Researchers have used intense laser fields to reveal unique electron dynamics in liquids, providing new insights into the high-order harmonic spectrum and revealing the importance of the electron mean free path in determining the photon energy limit. The behavior of electrons in liquids plays an important role in many chemical processes that are important to living things and the world at large. For example, slower electrons in liquids have the potential to cause DNA strands to break.

Intense laser pulses (red) hit a stream of water molecules, inducing ultrafast dynamic changes in electrons in the liquid. Image source: JoergM.Harms/MPSD

However, electron movements are difficult to capture because they occur in attoseconds (five trillionths of a second). Because advanced lasers can now operate on such timescales, scientists can glimpse these ultrafast processes through a range of techniques.

An international team of researchers has now demonstrated that it is possible to use intense laser fields to probe the dynamics of electrons in liquids and retrieve their mean free path - the average distance an electron can travel before colliding with another particle.

Zhong Yin of Northeastern University's Synchrotron Radiation Innovation and Intelligence International Center (SRIS), co-first author of the paper, said: "We found that the mechanism by which liquids emit a specific spectrum (i.e., a high-order harmonic spectrum) is clearly different from the mechanism in other material phases such as gases and solids. Our findings open the door to a deeper understanding of ultrafast dynamics in liquids."

The research details of the research team were published in the journal Nature Physics on September 28, 2023.

High harmonic generation technology

The use of intense laser fields to generate high-energy photons, a phenomenon known as high-order harmonic generation (HHG), is a technique widely used in many different fields of science, such as for detecting the movement of electrons in materials or tracking chemical reactions in time. The phenomenon of harmonic generation in gases and, more recently, in crystals has been studied extensively, but little is known about the generation of harmonics in liquids.

The research team, which also includes scientists from the Max Planck Institute for the Structure and Dynamics of Matter (MPSD) in Hamburg and ETH Zurich, reports the unique behavior of liquids under intense laser irradiation.

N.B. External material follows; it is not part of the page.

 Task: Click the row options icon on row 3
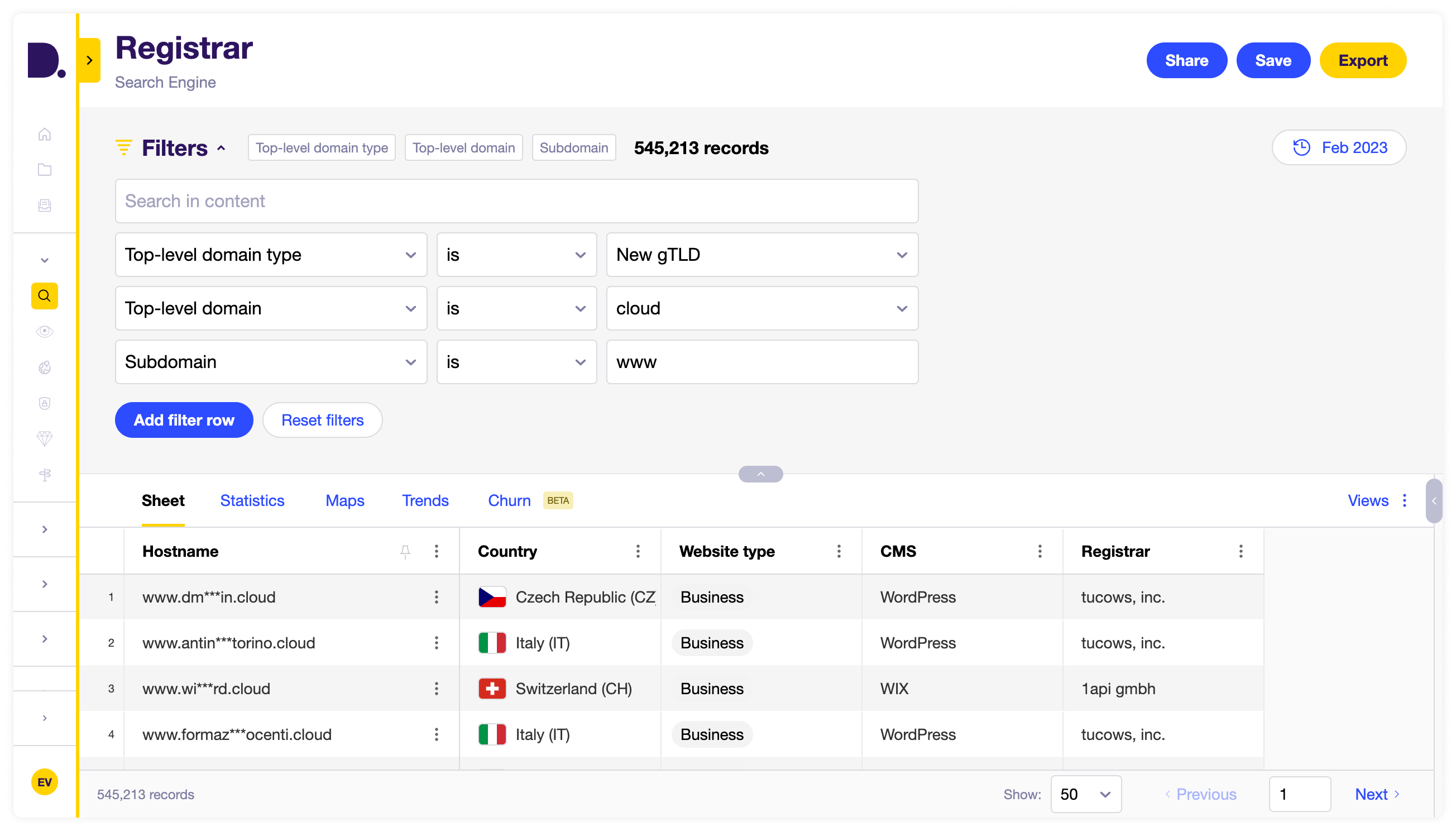click(437, 688)
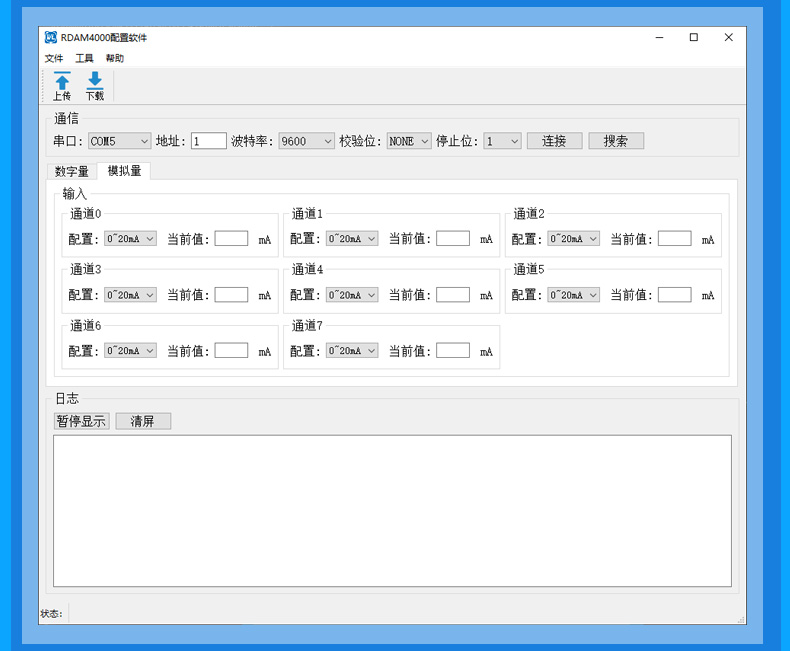Image resolution: width=790 pixels, height=651 pixels.
Task: Open the 工具 menu
Action: (x=84, y=59)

Until now, almost nothing was known about these light-induced processes in liquids, which are ubiquitous and present in every chemical reaction. In contrast, scientists have made great strides in recent years in exploring how solids behave under irradiation.

Therefore, the experimental group at ETH Zurich developed a unique instrument dedicated to studying the interaction of liquids with powerful lasers. The researchers discovered a unique behavior in which the maximum photon energy obtained by HHG in liquids is independent of the laser wavelength. So, what factors cause this phenomenon?

Revealing the upper limit of photon energy

To answer this question, scientists discovered a hitherto undiscovered link.

"The distance an electron can travel before colliding with another particle in a liquid is a key factor in imposing an upper limit on the energy of a photon," said study co-author Nicolas Tankogne-Dejean, a researcher at MPSD. "We were able to retrieve this quantity - called the effective electron mean free path - from experimental data thanks to a specially developed analytical model that takes the scattering of electrons into account."

By combining the results of experimental and theoretical studies of HHG in liquids, the scientists not only identified the key factors that determine the maximum light energy, but also provided an intuitive model to elucidate its basic mechanism.

Yin added, "Measuring the effective mean free path of electrons in the low kinetic energy region is very challenging, and this study does just that. Ultimately, our collaborative efforts establish HHG as a new spectroscopic tool for studying liquids, and therefore an important cornerstone in exploring the understanding of electron dynamics in liquids."

This research is a continuation of Yin's previous work.